Output only the entries, exactly as given, without the pictures.

Stored data entries
────
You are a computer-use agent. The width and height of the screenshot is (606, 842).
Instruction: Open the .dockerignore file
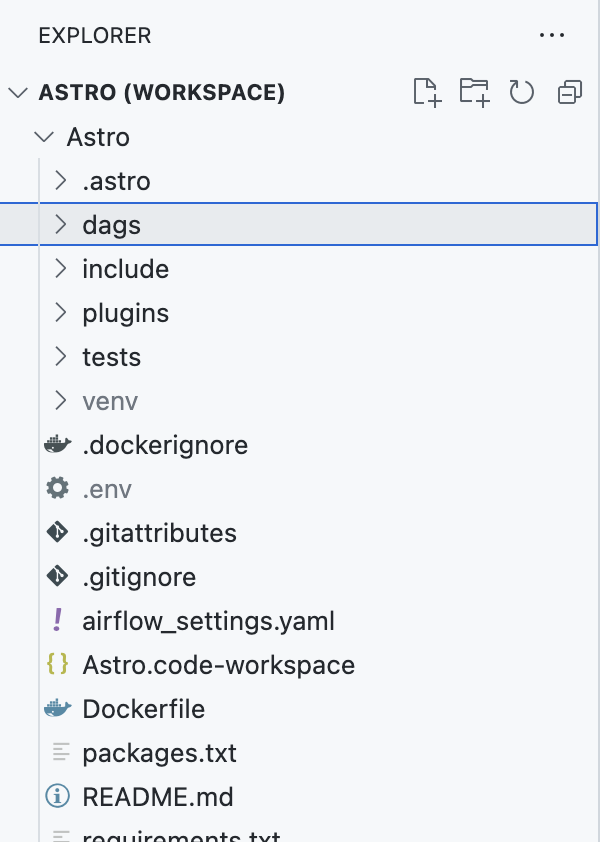[165, 445]
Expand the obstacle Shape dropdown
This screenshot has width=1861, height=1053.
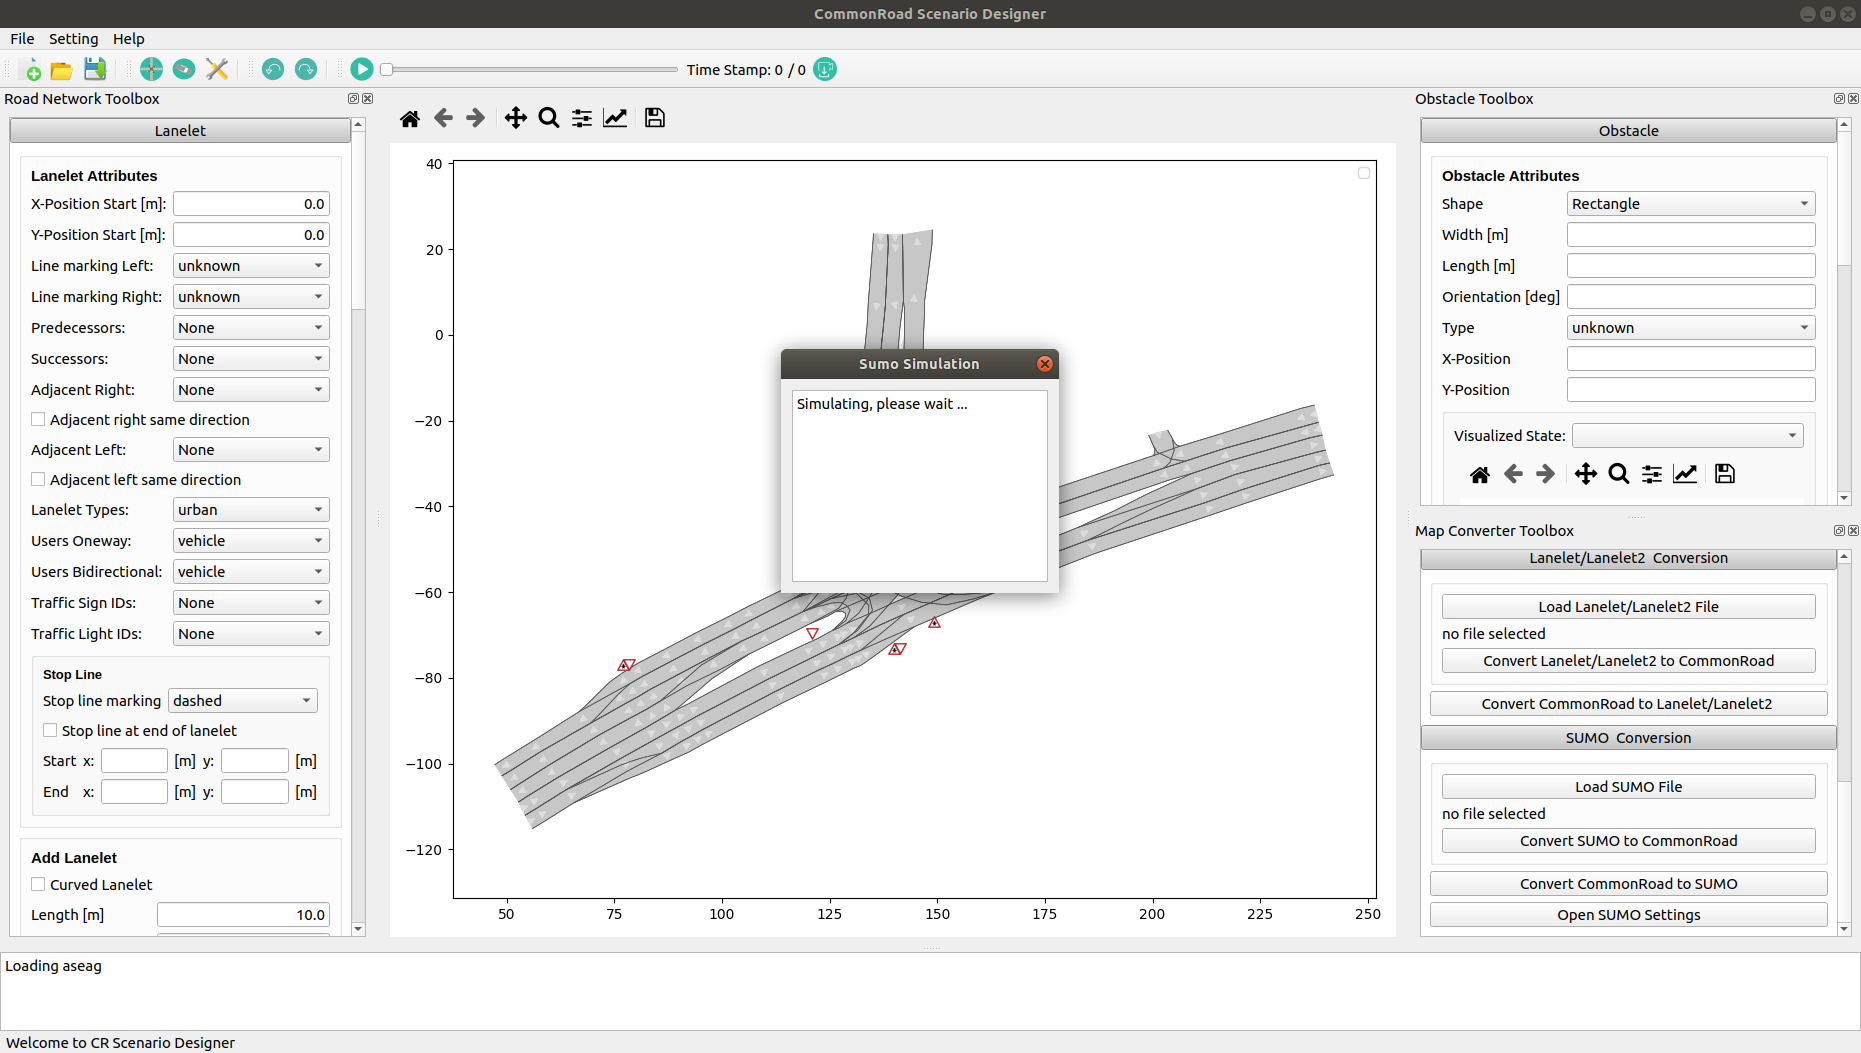click(1690, 204)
────
Task response
You are a computer-use agent. The width and height of the screenshot is (606, 842).
Instruction: Open the .dockerignore file
[165, 445]
Expand the obstacle Shape dropdown
This screenshot has width=1861, height=1053.
click(1690, 204)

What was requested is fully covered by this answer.